-- PAGE --
It's Often Simpler Than You Think

By Neal LitherlandPublished 2 years ago 5 min read
Top Story - March 2022

"All right, so I'm going to cast the three spells I mentioned, activate my bardic music for the bonus, and then take out the wand, and all of that combined should-"

The fighter tapped the bard on the shoulder, interrupting his planning. When he turned, Kurteus held up a grappling hook and a rope.

"Maybe I missed something, Duncan, but I've got 50 feet of rope and a Strength score of 20. You think that would be enough to pull that rowboat to this side of the 25-foot stream?"

It's been over 10 years since I had this interaction at a gaming table, but it is one that has stuck with me because the lesson becomes more important the longer one plays any RPG. Because so many of us get used to making absurd combinations of powers and abilities, and using big, flashy resources to accomplish things, that we sometimes forget there's usually a simpler, more straightforward way to accomplish our goals.

This week I wanted to remind folks that, before you pick up your dice, work smarter, not harder.

And before I go any further down this rabbit hole, don't forget to stop by my gaming blog Improved Initiative for more RPG content, and check out my full Vocal archive as well!

Keep It Simple (The KISS Method)

Even when your character sheet looks like this.

Regardless of how mechanically complicated (or not complicated) your particular RPG of choice is, this is a trap that we all fall into sooner or later. After all, there is a reason it's a trope that a group will sit around a table, making a plan for three hours, and then once the dice come out the plan is immediately scrapped.

That's why for this week's Crunch post I wanted to remind everyone out there to take a moment, breathe, and re-focus when they're faced with challenges at the table. And then to consider using a few of the following steps that I go through myself in order to make sure I'm not missing the forest for the trees.

- First, establish your goal. Whether you need to get the rowboat from one side of the river to the other, or you need to get into a guarded room in the palace, you need to firmly establish what you're trying to accomplish. Otherwise you'll get all snarled up going forward.

- Second, ask what options are off-limits for achieving that goal. For instance, if you need to steal an item of great importance, but that item is under guard, can you just slay the guards? Or is that not acceptable? Do you need to be able to do something stealthily? These modifiers can help clarify your initial goal.

-- DATA LINES --
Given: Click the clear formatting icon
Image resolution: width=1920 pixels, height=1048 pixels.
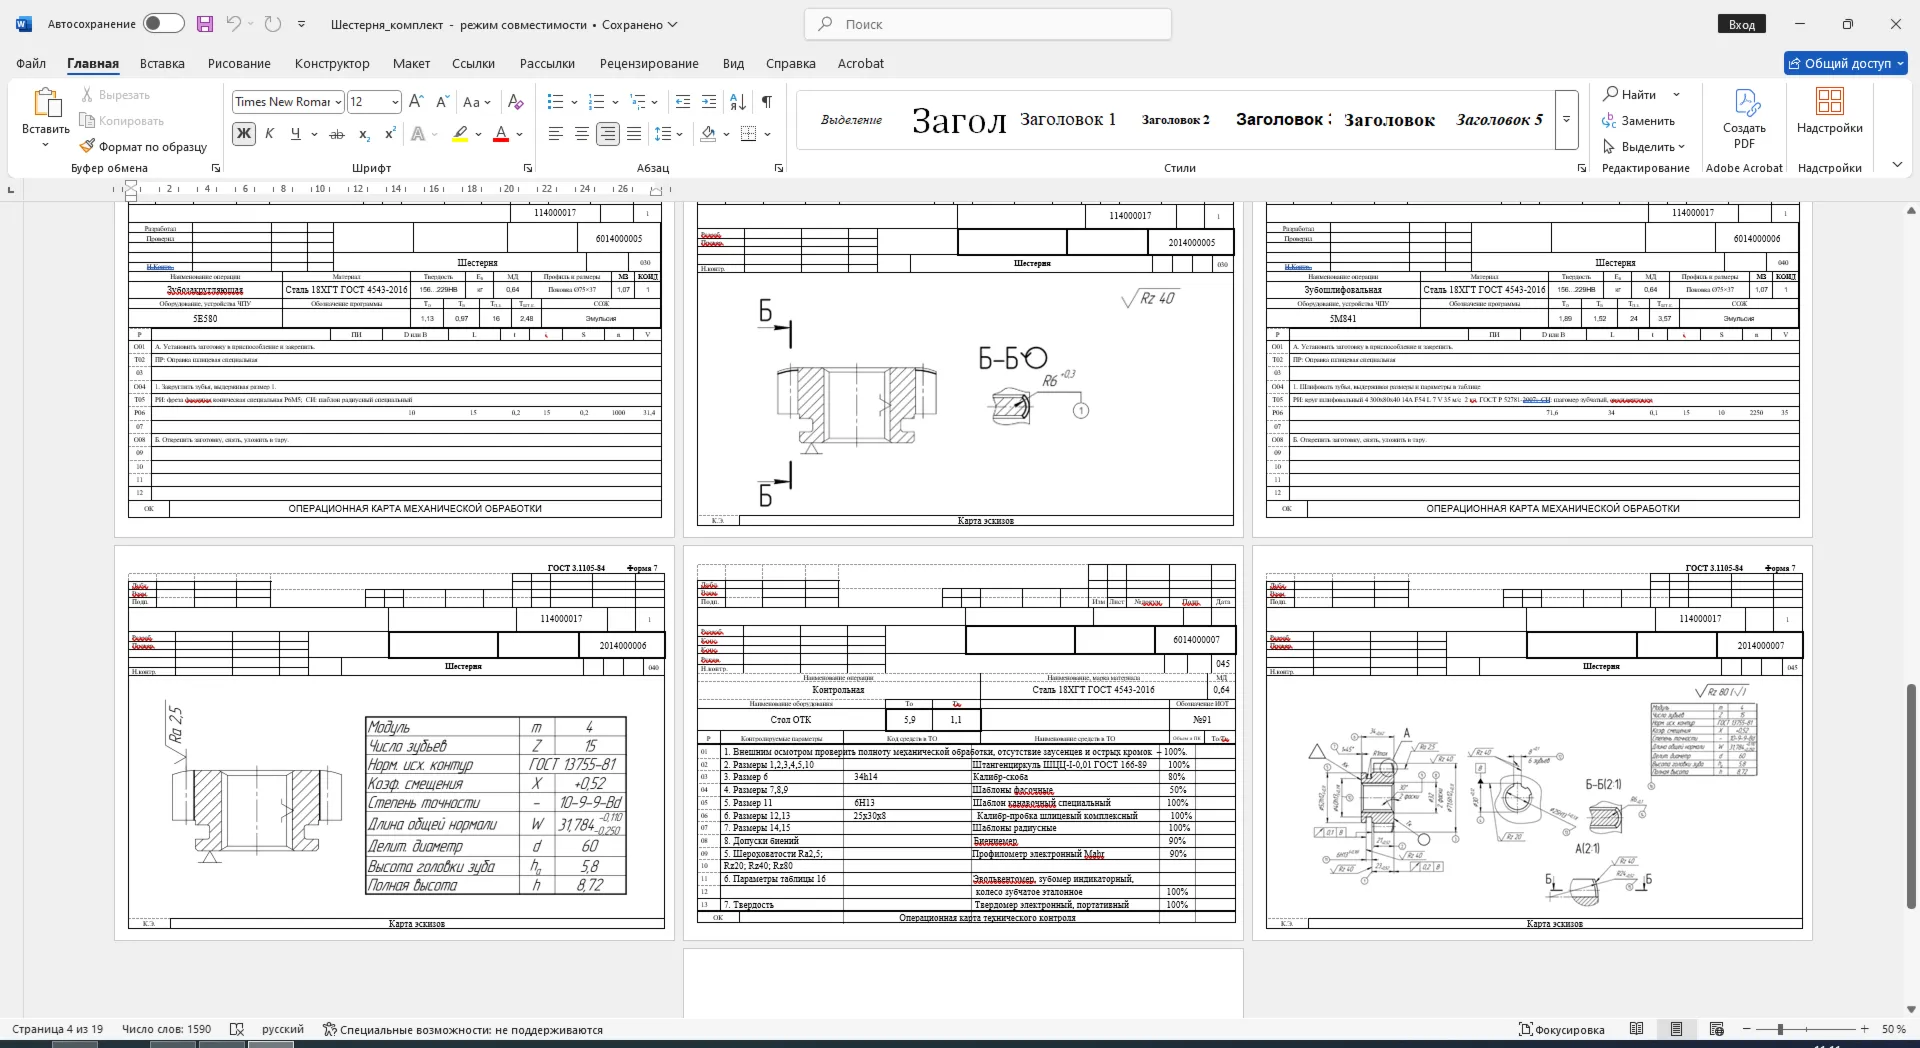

-- WHAT TO WORK ON --
Answer these questions from the gaming article above:
1. How wide is the stream in the story at the table?
2. What is the name of the author's gaming blog?
3. What is the first of the author's steps for facing a challenge at the table?

-- RESPONSE --
1. 25 feet.
2. Improved Initiative.
3. Establish your goal.